In a fabric dyeing operation conducted in a conventional rope fabric dyeing machine, dye liquid is pressurized by a pump and is further processed by a heat exchanger for heating or cooling before entering a nozzle, which generates a hydraulic force through jetting or overflowing of the dye liquid for driving the fabric to advance and return back to a fabric accumulation tank of the dyeing machine. The fabric is then driven by a fabric roller (or without the fabric roller) to get into the nozzle. Thus, the hydraulic force of jetting or overflowing occurring in the nozzle helps move the fabric to circulate between a dyeing tube and a dyeing cylinder. In addition, the pump is also operable to feed chemical agents into the dyeing machine. During the circulation of the fabric together with the dye liquid, the heat exchanger helps achieve a temperature circle involving heating, temperature holding, and cooling, with which the fabric absorbs the dye liquid, whereby effects of refining, dyeing, and rinsing can be achieved.
In a rope fabric dyeing machine that includes a conveyor, the conveyor is arranged in the machine body of the dyeing machine and fabric is driven by a fabric roller to pass through a nozzle and a dyeing tube to return to and fall back onto the conveyor, and is then conveyed forward by the conveyor to completely a cycle of circulation during which dyeing proceeds. However, the conveyance speed of the fabric is subjected to variation, such as getting excessively fast or slot or even jamming, due to the difference of the material of the fabric itself or environmental conditions of the interior of the machine, such as temperature. In addition, the movement of the fabric may get unsmooth or the yield of dyeing may be affected, resulting from the angle of entry of the fabric or the accumulation of the fabric when the fabric falling from the dyeing tube back onto the conveyor.
An object of the present invention is to provide a conveyor-driven fabric dyeing machine that automatically detects if the speed is consistent during a conveyance process in order to automatically correct the conveyance speed or automatically shut down for the purposes of increasing the actual throughput of fabric dyeing, maintaining the quality of the fabric dyed, and protecting the machine from breaking down.
Another object of the present invention is to provide a conveyor-driven fabric dyeing machine that adjusts the angle at which fabrics entre a dyeing tube when fabrics move from the dyeing tube toward the conveyor or during a process in which multiple rope like fabrics are simultaneously subjected to dyeing, so as to help maintain stable and smooth circulations of the fabrics.

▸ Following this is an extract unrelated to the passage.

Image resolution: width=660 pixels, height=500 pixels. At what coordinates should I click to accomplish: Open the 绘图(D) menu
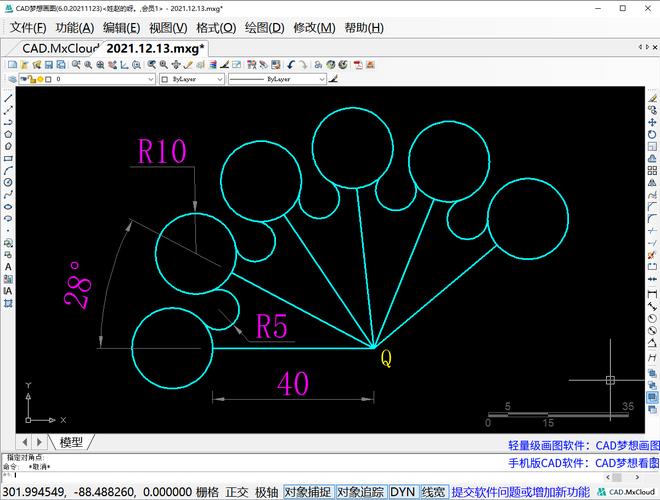click(264, 28)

A further object of the present invention is to provide a conveyor-driven fabric dyeing machine that allows fabric to be stably and uniformly deposited and accumulated on the conveyor so as to help maintain stable circulation of the fabric and thus practically increase the throughput of fabric dyeing.

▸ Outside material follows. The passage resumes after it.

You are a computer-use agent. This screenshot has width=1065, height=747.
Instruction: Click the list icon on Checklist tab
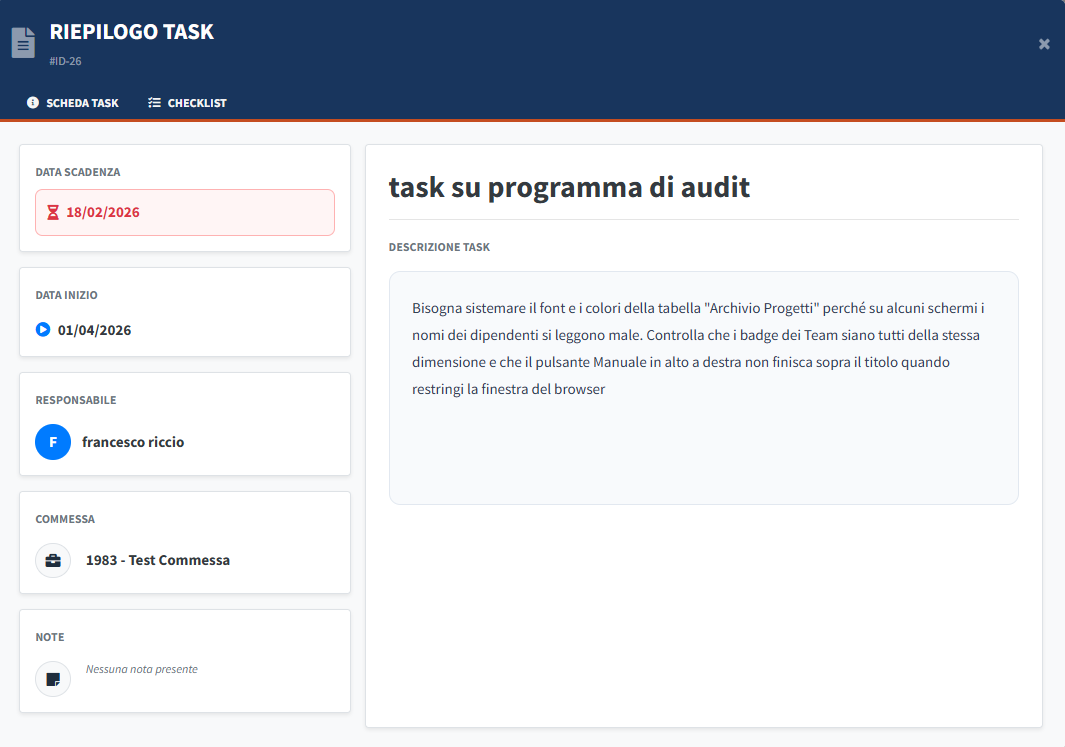[x=154, y=103]
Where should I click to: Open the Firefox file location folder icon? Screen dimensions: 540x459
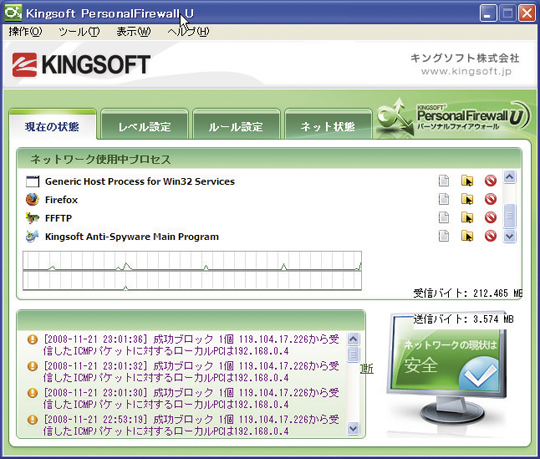coord(467,199)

In an aspect of the present invention, a dyeing machine comprises a machine body having a front end in which a fabric circulation detection idler and a fabric movement sensor are mounted and control is conducted with a computer program so that when the fabric circulation detection idler detects fabric is not in movement inside the machine body, the conveyor shuts down or increases or decreases the speed thereof and when the fabric movement sensor detects the fabric moves excessively fast or slow or gets jamming and stops, a conveyor is controlled to automatically adjust the operation speed thereof or even stops the operation in order to prevent the fabric from jamming or being overly stretched so as to result in damage of the machine and the quality of the fabric.
In another aspect of the present invention, a dyeing machine comprises a machine body having a rear end in which a rear fabric guide and a fabric management device are mounted so that when fabric falls from a dyeing tube down onto a conveyor, the rear fabric guide adjusts the angle of the fabric entering the conveyor to make the circulation of the fabric stable and the fabric management device functions to have the fabric regularly, orderly, and uniformly deposited and accumulated on the conveyor to make the circulation of the fabric stable and to increase throughput of fabric dyeing so as to improve the circulating dyeing operation of the fabric.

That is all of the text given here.